Violent incidents towards medical staff in China

Violence against doctors and other medical practitioners in China has been reported as an increasing problem. National Ministry of Health statistics indicate that the number of violent incidents against hospitals and medical staff increased from about 10,000 in 2005 to more than 17,000 in 2010. A survey by the Chinese Hospital Association reported an average of 27.3 assaults per hospital per year in 2012, up from 20.6 assaults per hospital per year in 2006. In 2012, an editorial in The Lancet described the situation as a "crisis" for the practice of medicine in China.

==Causes==
Since the 2000s in China, violence against doctors has been on the rise, and is a significant threat to the safety of Chinese medical personnel. Doctor-patient relationships in China have also been damaged in recent years.

In today's China, the relationship between medical staff and patients is particularly acute. The causes of violence against doctors in China are closely related to patients, doctors and hospitals, the government's health care system, and incorrect media reports.

As most patients lack medical knowledge, they have to rely on doctors' expertise during the entire treatment process. Patients and their families have mythified the doctor, holding the belief that the doctor would save the patient's life. Facts have proven that no doctor can save every patient, so if trust between patients and medical staff is broken, it may lead to patients' great disappointment towards medical personnel.

This great sense of psychological loss, as well as the life and economic pressure suffered by patients during the treatment, will eventually lead to their violent behavior towards medical personnel. The lack of understanding of medical science and the high expectation of treatment are also critical reasons that could spark violent behaviours. For example, on May 11, 2002, Yuan Xiaoping, a doctor at the First Affiliated Hospital of South China University in Hengyang City, Hunan Province, was attacked and insulted by a violent mob of a hundred people, as parents of the child could not accept the death, causing them to vent their dissatisfaction on the doctor. China has not yet imposed direct punishments on hospitals and doctors. As a result, patients have no places to complain and can only become targets of exploitation. Using violence to vent the heart's dissatisfaction and pressure seems to have become the only feasible way and method. It was not until 2019 that the Chinese government promulgated the "Measures for the Management of Complaints by Medical Institutions," which clarified the methods for patient complaints and regulated hospitals and management departments' behaviour at all levels.
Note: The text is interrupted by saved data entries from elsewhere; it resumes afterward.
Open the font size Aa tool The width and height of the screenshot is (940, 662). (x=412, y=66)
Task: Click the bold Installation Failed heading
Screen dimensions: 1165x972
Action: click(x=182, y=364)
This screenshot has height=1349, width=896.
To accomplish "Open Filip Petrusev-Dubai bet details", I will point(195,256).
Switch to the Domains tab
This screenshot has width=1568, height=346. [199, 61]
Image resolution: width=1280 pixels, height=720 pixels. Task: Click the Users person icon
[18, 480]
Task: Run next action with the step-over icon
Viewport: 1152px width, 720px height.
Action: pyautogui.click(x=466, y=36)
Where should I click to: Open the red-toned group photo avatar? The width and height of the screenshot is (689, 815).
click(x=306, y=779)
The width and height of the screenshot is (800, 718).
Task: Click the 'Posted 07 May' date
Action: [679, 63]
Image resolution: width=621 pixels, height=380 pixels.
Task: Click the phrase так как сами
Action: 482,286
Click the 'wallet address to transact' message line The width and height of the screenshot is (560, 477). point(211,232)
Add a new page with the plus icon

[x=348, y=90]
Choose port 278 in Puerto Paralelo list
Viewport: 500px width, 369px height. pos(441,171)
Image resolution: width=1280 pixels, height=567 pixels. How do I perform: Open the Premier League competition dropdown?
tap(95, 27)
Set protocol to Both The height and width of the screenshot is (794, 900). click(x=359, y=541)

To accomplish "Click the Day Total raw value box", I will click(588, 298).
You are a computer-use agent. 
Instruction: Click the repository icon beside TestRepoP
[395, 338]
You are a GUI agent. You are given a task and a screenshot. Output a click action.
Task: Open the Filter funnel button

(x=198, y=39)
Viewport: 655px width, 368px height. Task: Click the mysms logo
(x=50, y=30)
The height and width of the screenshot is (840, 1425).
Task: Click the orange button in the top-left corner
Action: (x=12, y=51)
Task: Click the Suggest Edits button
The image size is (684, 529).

As of 2019, the medical field in China had 10.154 million staff employed, compared to a population of 1.4 billion people. There is also a significant gap in staffing between urban and rural areas. In contrast, in 2018, the U.S. health care and social assistance sector had 20 million employees, compared to a population of 327.2 million. Scholars argue that the uneven training level of medical personnel, which can lead to medical incidents, makes these incidents more likely to occur in rural areas. To protect themselves, Chinese doctors have been known to avoid communicating with patients about their conditions and carefully deal with possible complications and accidents through complex examinations. Due to fear of making mistakes and general mistrust from patients, doctors have been known to organise unnecessary diagnostic tests and treatments. The salary of doctors in China is modest even by Chinese standards, which leads to some doctors breaking the rules in place. For example, doctors commonly accept monetary gifts (red envelopes) from patients.

Public Hospitals in China received full government funding before 1985. After economic reforms, the Hospitals are now receiving very limited financial support from the government, thus forcing them to operate for-profit. Drug and examination costs have become the main means for public hospitals to get profits. Drug sales can even account for 40% of China's public hospital revenue. Higher drug costs and the selection of some high-priced drugs can indeed bring profits to doctors and hospitals, but they greatly increase patients' burden. Patients' dissatisfaction with doctors, caused by inflated drug prices, has become an important reason for the deterioration of doctor-patient relations, especially after its exposure by the media and the government.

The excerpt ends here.